Search the records below for "screenshot" and copy every line it turns up in.
[[ Data to process open ]]
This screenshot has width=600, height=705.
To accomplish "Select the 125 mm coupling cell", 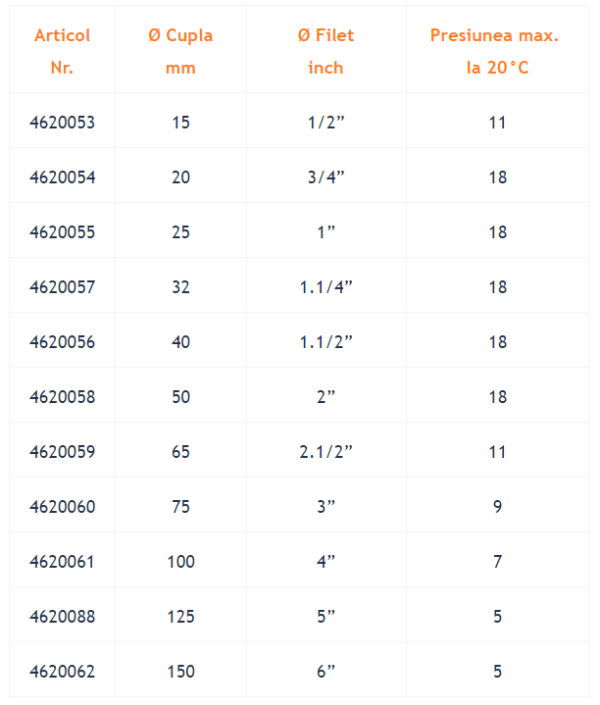I will click(181, 616).
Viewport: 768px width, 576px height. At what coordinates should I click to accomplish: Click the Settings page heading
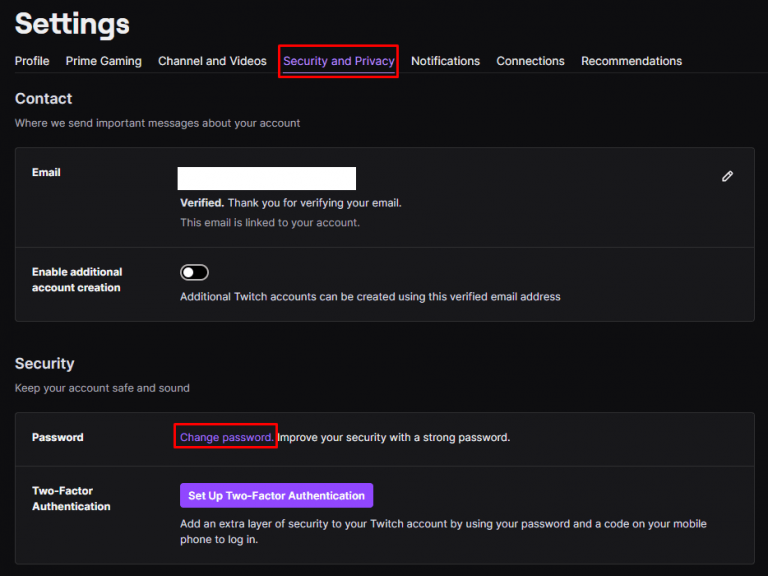72,23
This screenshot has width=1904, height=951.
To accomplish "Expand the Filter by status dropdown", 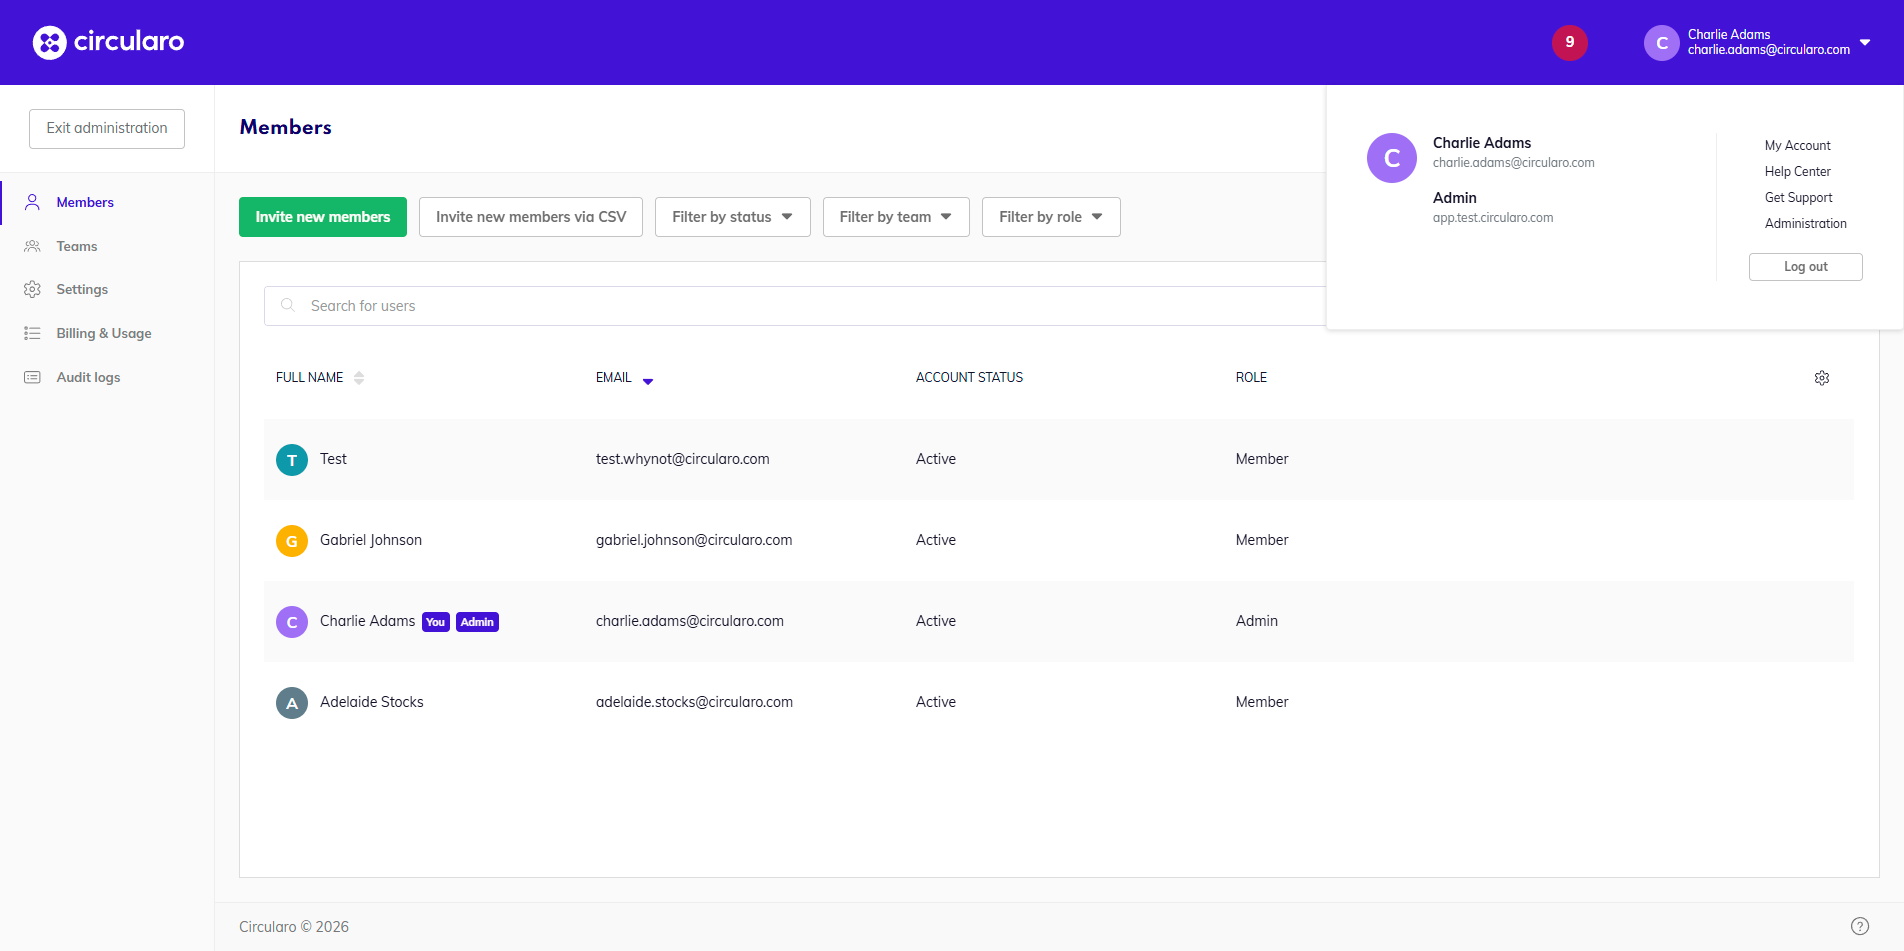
[[ Data to process closed ]]
Result for this task:
This screenshot has width=600, height=705.
This screenshot has width=1904, height=951.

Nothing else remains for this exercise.